By Angelos Anastasiou

Five bills establishing a bank-depositors’ guarantee fund for insured deposits up to €100,000, as well as a bank-resolution fund, were discussed by the House Finance committee on Tuesday.

The bills aim to harmonise Cyprus with European directives, and should have been voted into law – the resolution fund by end 2014, and the deposit fund by July 2015.

Per the provisions of the proposals, oversight authorities will be able to intervene in a timely and speedy manner in a distressed financial institution or investment firm to ensure continuity of its critical financial operations and minimise impact of the company’s resolution to the financial system and the economy.

According to the proposed legislation, losses will burden primarily shareholders, and then creditors, while maintaining the principle that no creditor can be burdened with losses greater than they would have had the company been liquidated.

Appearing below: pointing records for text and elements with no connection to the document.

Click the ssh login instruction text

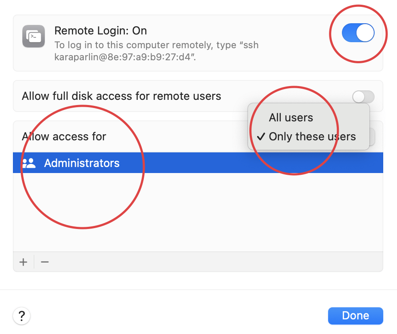[156, 51]
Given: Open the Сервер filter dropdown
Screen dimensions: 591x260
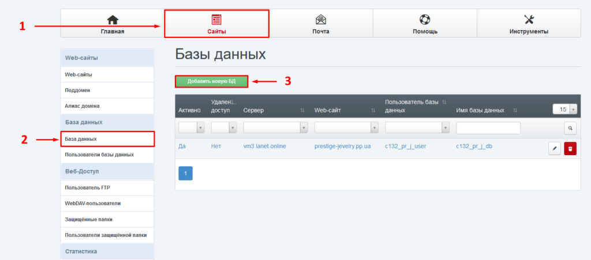Looking at the screenshot, I should point(276,128).
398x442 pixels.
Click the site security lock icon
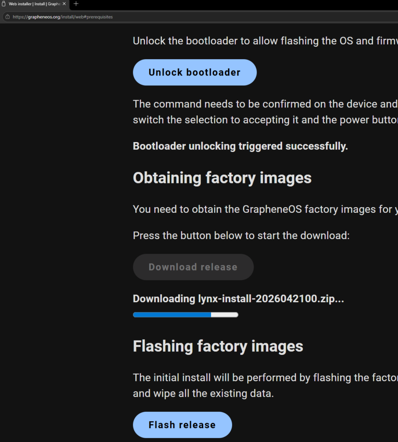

The bill on creating the two guarantee funds – one for insured bank deposits, and another for the orderly resolution of banks of investment firms – calls for the mandatory contribution of banks’ total insured deposits, currently estimated at €24 billion, to the tune of 0.8 per cent by July 2024 for the deposit-guarantee fund, and 1 per cent by end 2024 for the resolution fund.

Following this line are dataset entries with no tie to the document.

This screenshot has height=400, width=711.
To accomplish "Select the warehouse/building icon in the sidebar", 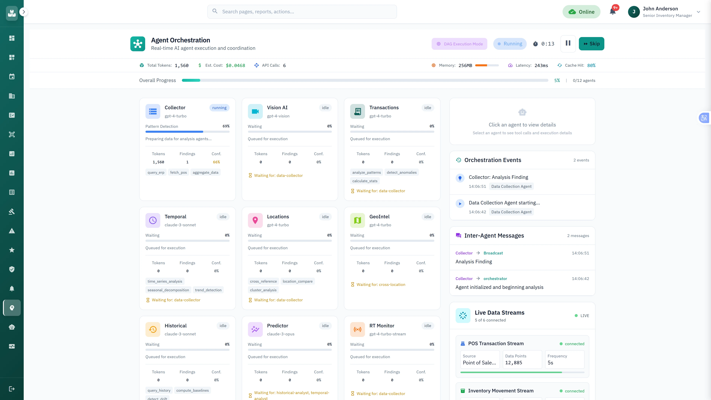I will tap(12, 96).
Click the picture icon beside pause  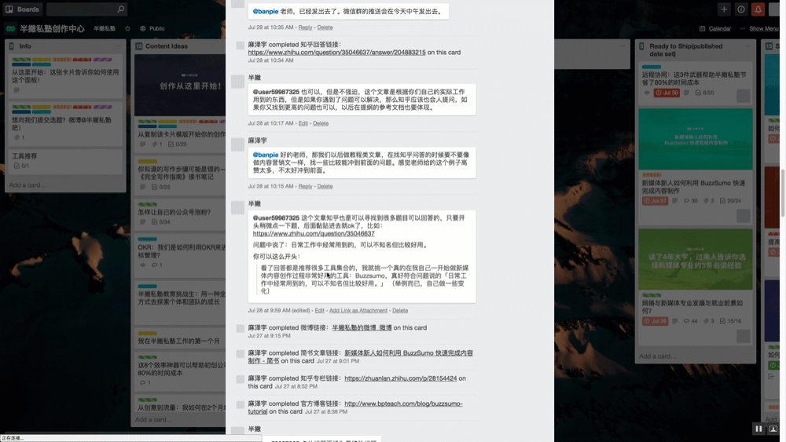point(773,429)
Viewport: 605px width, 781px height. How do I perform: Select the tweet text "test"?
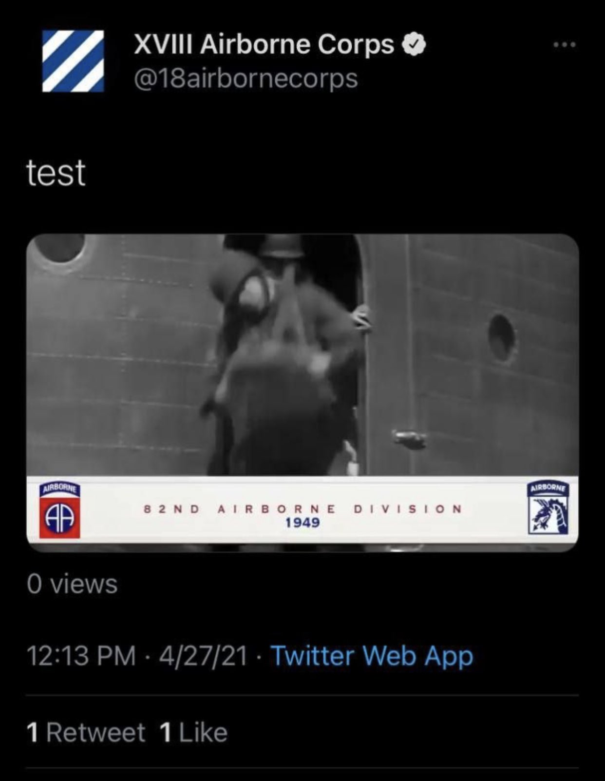point(56,173)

Speaking to reporters after the session, committee chairman Nicolas Papadopoulos welcomed the fact that lessons were learned from the tragedy Cyprus faced in March 2013, both at local and European level.

“Funds will be created, both at national and European levels, for the protection of deposits, and clearly-defined procedures for the bail-in of deposits that was imposed on Cyprus at the time,” he said.

“It is not yet clear whether a European deposit-guarantee mechanism will be created. For now, our European partners have asked us to create our own, to which credit institutions will contribute so that a fund for the protection of insured deposits can be tapped in case a bank goes into resolution.”

At 0.8 per cent of total insured deposits, he added, the fund cannot cover the billions parked in Cypriot banks, but it is a positive step that sends a message of stability and security.

“It is also clarified that, in the case of a bail-in, the first to pay for losses are shareholders, then bondholders, and finally bank depositors, with insured deposits protected by the deposit-guarantee fund,” Papadopoulos said.

Questions remain, he added, on whether pension and provident funds can be protected, and “ambiguities” over procedures of offsetting loans against deposits.

“Our effort is for this legislative framework to be voted into law, not only because Cyprus is currently facing a reasoned-opinion procedure from the European Union over our failure to meet harmonisation deadlines, but also because we feel that expedited ratification will strengthen the sense of security for deposits in the Cypriot banking system,” he said.